▸ PROBLEM REQUIREMENTS
Set the pictures aside and write down, exactly as they appear, the lines from the one containing "1275x583 pixels." through the end of the material.
━━━━━━━━━━━━━━━━━━━━
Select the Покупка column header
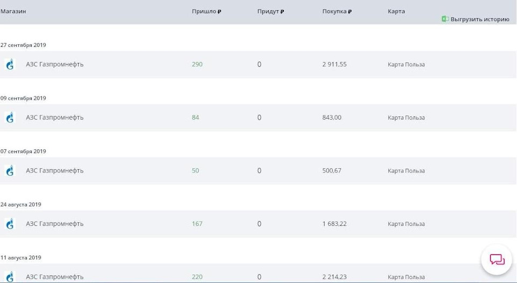The width and height of the screenshot is (517, 283). tap(337, 11)
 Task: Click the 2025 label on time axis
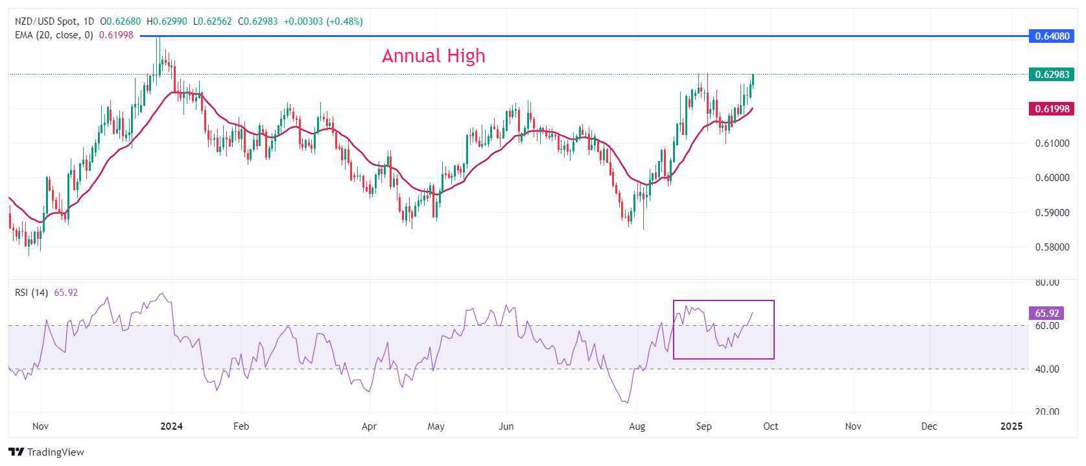(x=1011, y=426)
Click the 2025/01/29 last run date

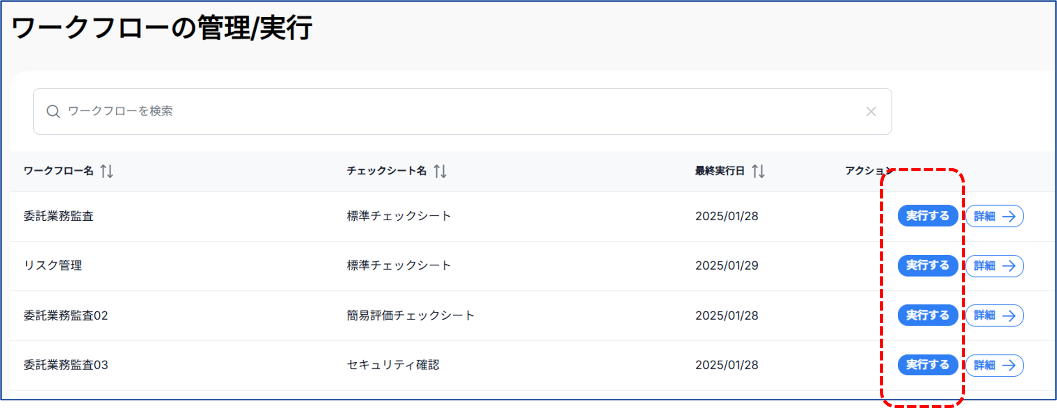(727, 266)
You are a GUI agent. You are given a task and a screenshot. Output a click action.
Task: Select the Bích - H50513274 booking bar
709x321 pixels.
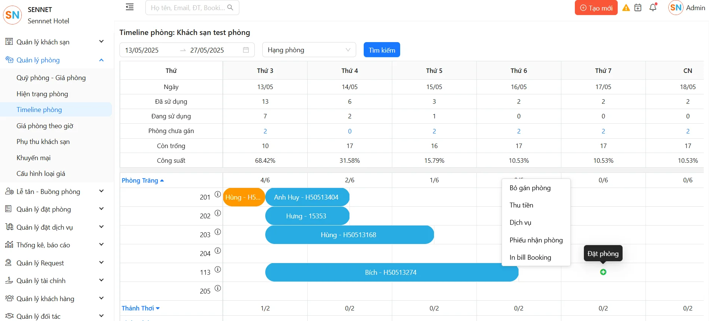[391, 273]

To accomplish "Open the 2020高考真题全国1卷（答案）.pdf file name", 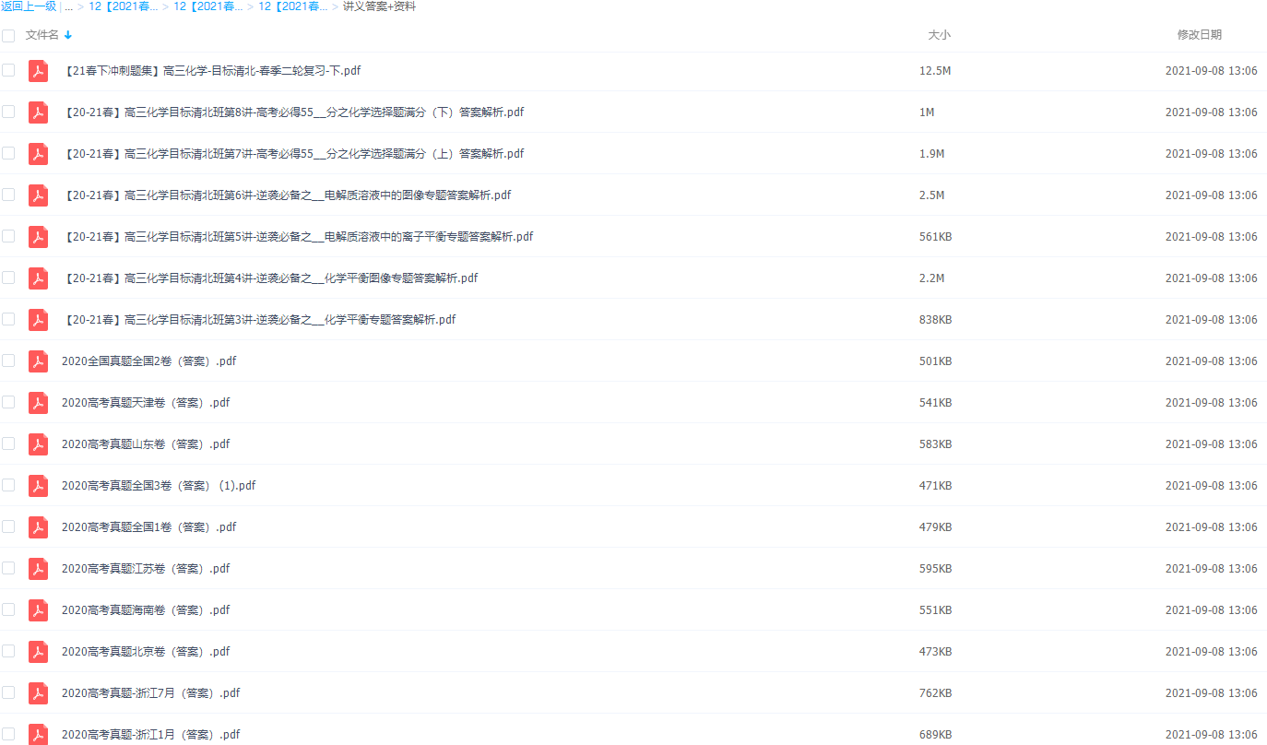I will [x=148, y=527].
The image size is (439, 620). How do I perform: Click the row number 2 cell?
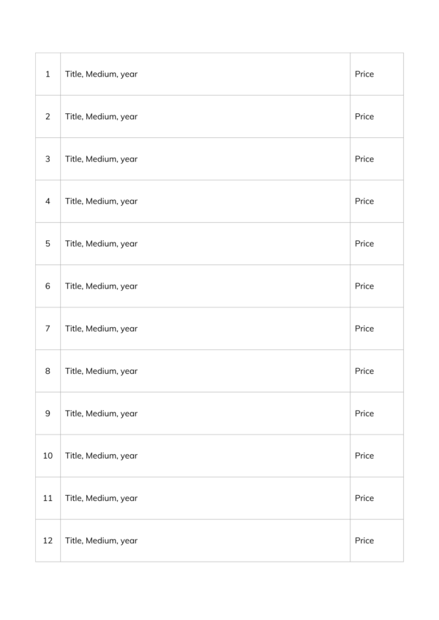[48, 117]
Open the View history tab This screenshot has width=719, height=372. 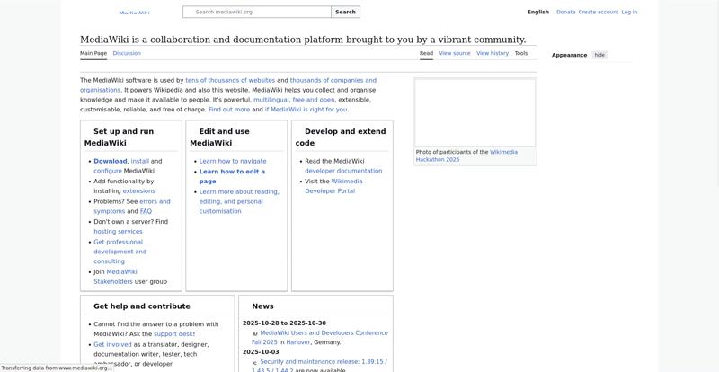tap(493, 53)
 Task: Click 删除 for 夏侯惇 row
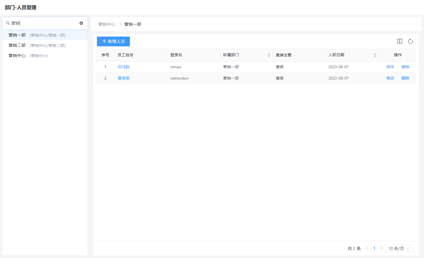pos(405,78)
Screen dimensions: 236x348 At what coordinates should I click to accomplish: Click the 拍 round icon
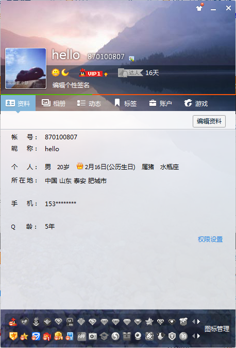pyautogui.click(x=183, y=337)
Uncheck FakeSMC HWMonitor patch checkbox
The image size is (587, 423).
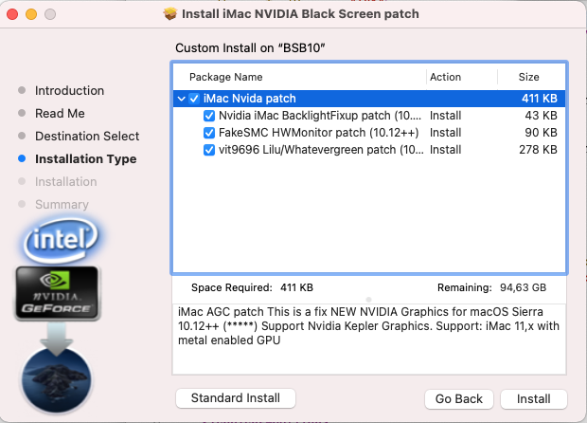pyautogui.click(x=209, y=133)
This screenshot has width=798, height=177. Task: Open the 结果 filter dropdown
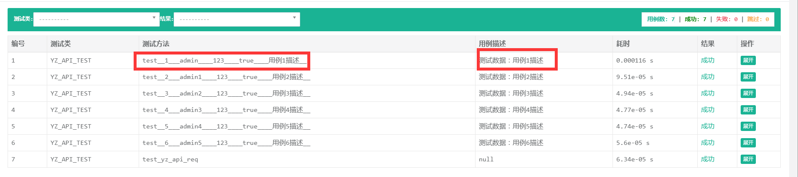(236, 19)
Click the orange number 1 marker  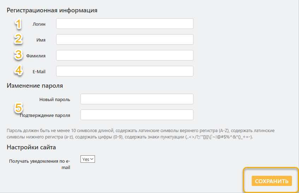(x=18, y=24)
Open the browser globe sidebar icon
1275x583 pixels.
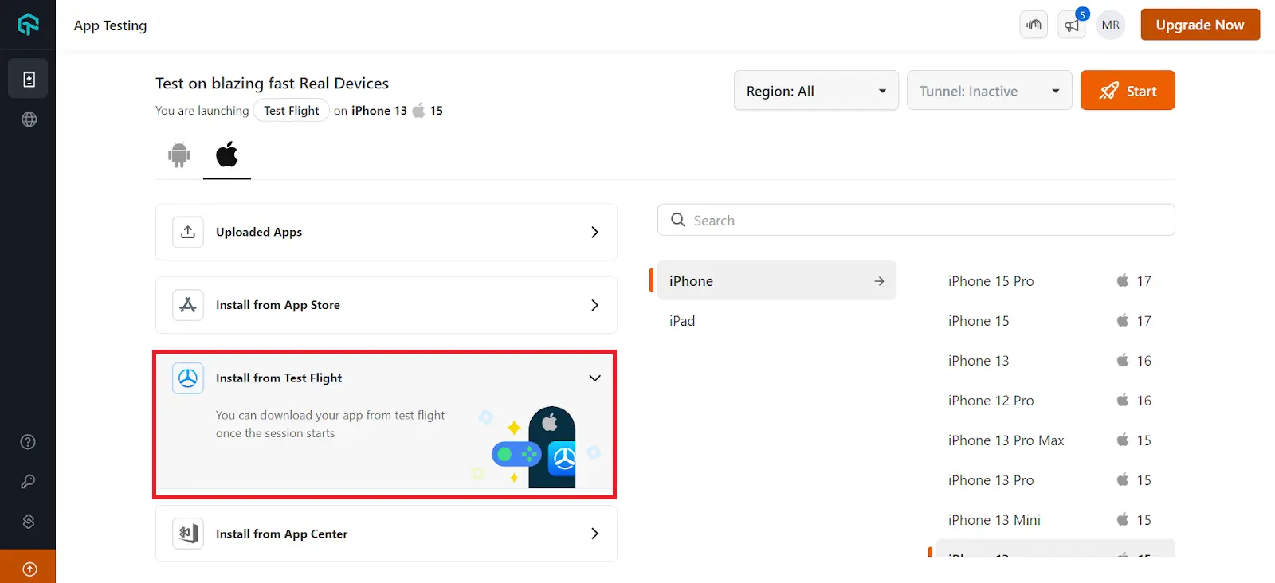(29, 119)
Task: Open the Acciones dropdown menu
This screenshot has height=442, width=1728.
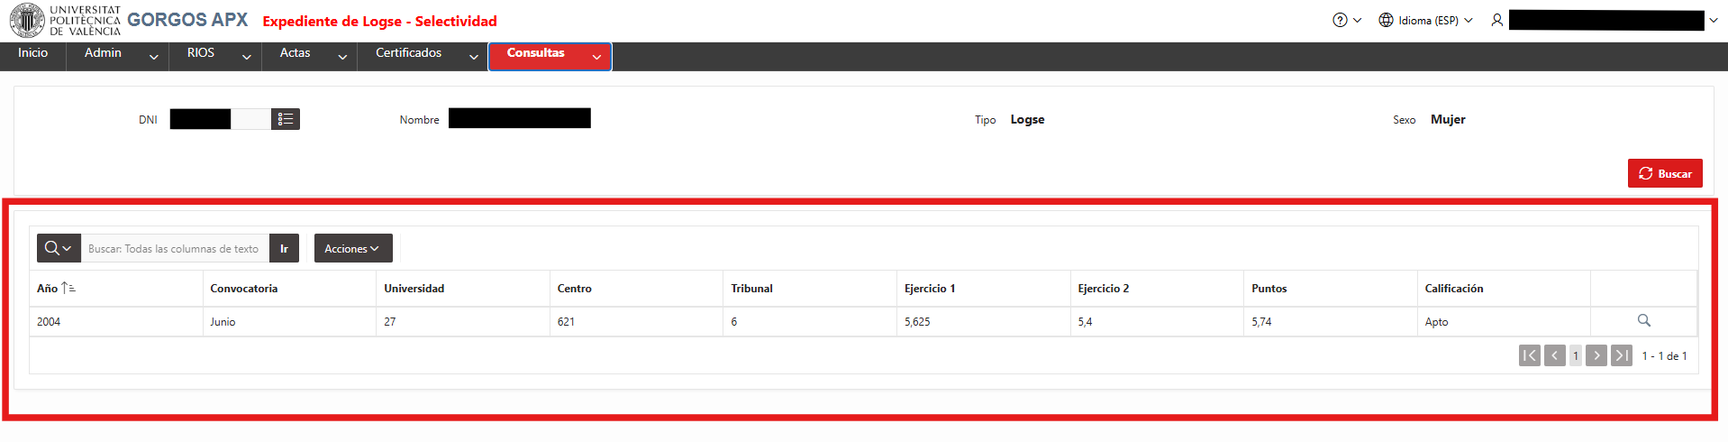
━━━━━━━━━━━━━━━━━━━━
▸ RESPONSE
1275x583 pixels.
(29, 119)
Task: Open the Acciones dropdown menu
This screenshot has height=442, width=1728.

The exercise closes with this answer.